Fifteen of the 150 inmates, most of them accused of murder or drug trafficking, work either in the kitchen, or in table service. The work is incentivised — two days washing dishes, preparing or serving food, gets a day of prison time reduced.
A second chance
A fuchsia curtain separates the 50-seat restaurant from the cells. A mural of flowers painted by the inmates provides some colorful relief from the drab prison surroundings.
Named “El Interno,” which roughly translates as “The Intern,” the eatery provides a little extra frisson for curious locals and tourists while they enjoy a 30-dollar menu that runs from “fish ceviche in coconut milk” to “rice with seafood” and “posta Cartagenera” — meat in black sauce typical of the city.
“When they arrive, people know that they are entering a prison, and that they will be served by prisoners,” said Johana Bahamon, a Colombian television actress whose Accion Interna (Internal Action) Foundation was the driving force behind the idea.
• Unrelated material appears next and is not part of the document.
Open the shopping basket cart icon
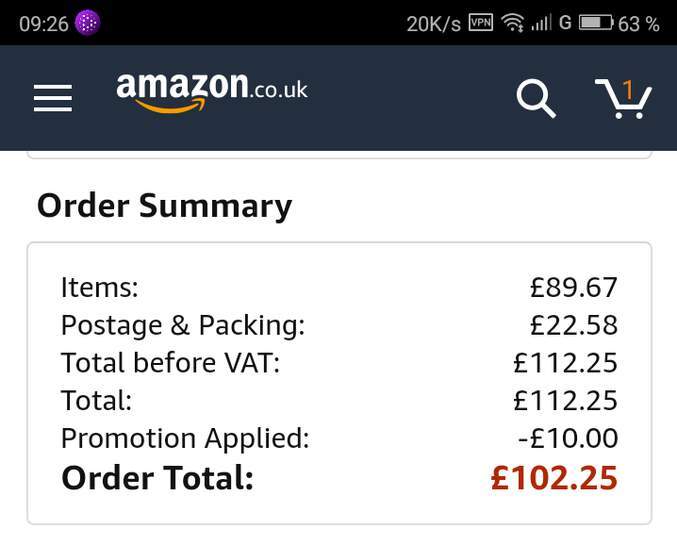This screenshot has height=545, width=677. (622, 98)
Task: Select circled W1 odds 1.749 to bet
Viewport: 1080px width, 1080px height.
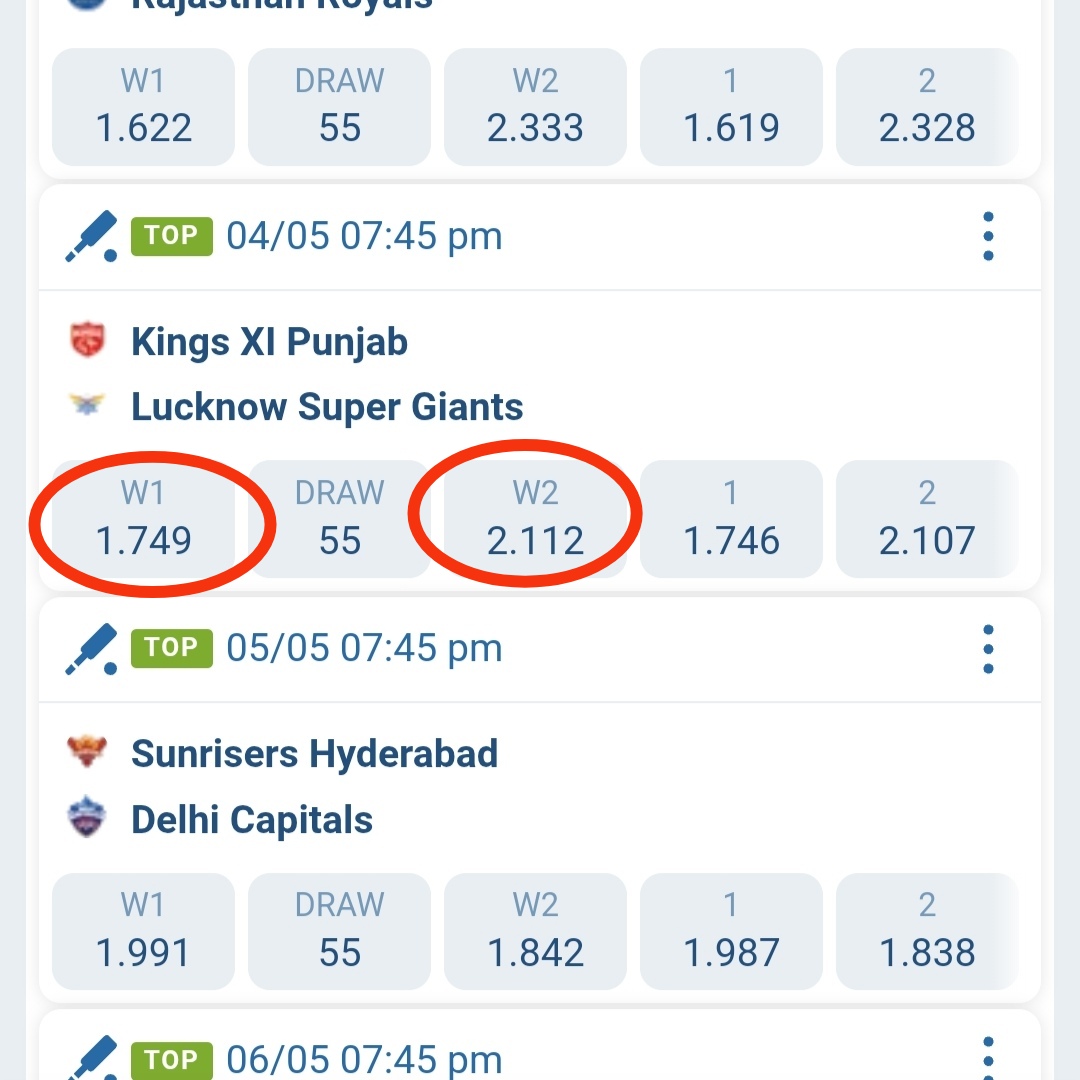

“When they leave, they are happy to have met talented, courageous and real human beings,” Bahamon told AFP.
El Interno is a rare opportunity for inmates in a country that has the largest prison population in South America after Brazil.
In the last 17 years, the number of those behind bars in Colombia has more than doubled from 51,500 to 119,000, according to the International Committee of the Red Cross (ICRC).
Tougher sentences and an increase in convictions for drug trafficking have filled Colombia’s 138 prisons to well beyond their combined 80,000 capacity.
Bahamon believes that women in these overcrowded prisons badly need to be offered a fresh start.
It’s a recurring theme at the restaurant.
“Yo creo en las segundas oportunidades” (I believe in second chances) is emblazoned on Arleth’s black T-shirt and inscribed on the signs on the walls pointing to the colorful eatery.
Bahamon said she was inspired by InGalera, a public restaurant run by Italian prisoners which set up in the parking lot of a Milan prison a few years ago.
She convinced the authorities to adapt the concept to the San Diego prison, located right in the tourist heart of Cartagena, a few meters from the luxurious hotels that abound around the old Colonial city’s historic port.
For well-to-do customers like Antonio Galan, from the capital Bogota, “everything has a flavor and aroma of freedom, from the taste of the dishes to the ambiance of the restaurant.”
25 to a cell
Thus, in the evenings at least, Arleth is surrounded by well-heeled influencers, personalities and media officials, who stand in solidarity with the cause.
El Interno offers gourmet dinners from Tuesday to Sunday. But when it closes at 11:00 pm, it’s back to the mundane reality of answering roll call in their prison cells for Arleth and her fellow inmates.
Like other prisons in Colombia, San Diego is overcrowded. Some 150 women, many of whom are awaiting trial, share a space designed for just 100.
When she came to San Diego, Arleth said she got the shock of her life, as she had to come to terms with the prison drug abuse, poor hygiene, and a dilapidated building.
For four months she slept on the floor, 25 to a cell. She was anxious for her children, entrusted to their grandmother. Their father, she says, mistreated and abandoned his family.
But last year she passed her secondary school exams and trained as a waitress in the prison. Her work at the restaurant has earned her the right to a rare luxury here — a bunk in a cell.
In prison, “only warriors” survive, she said.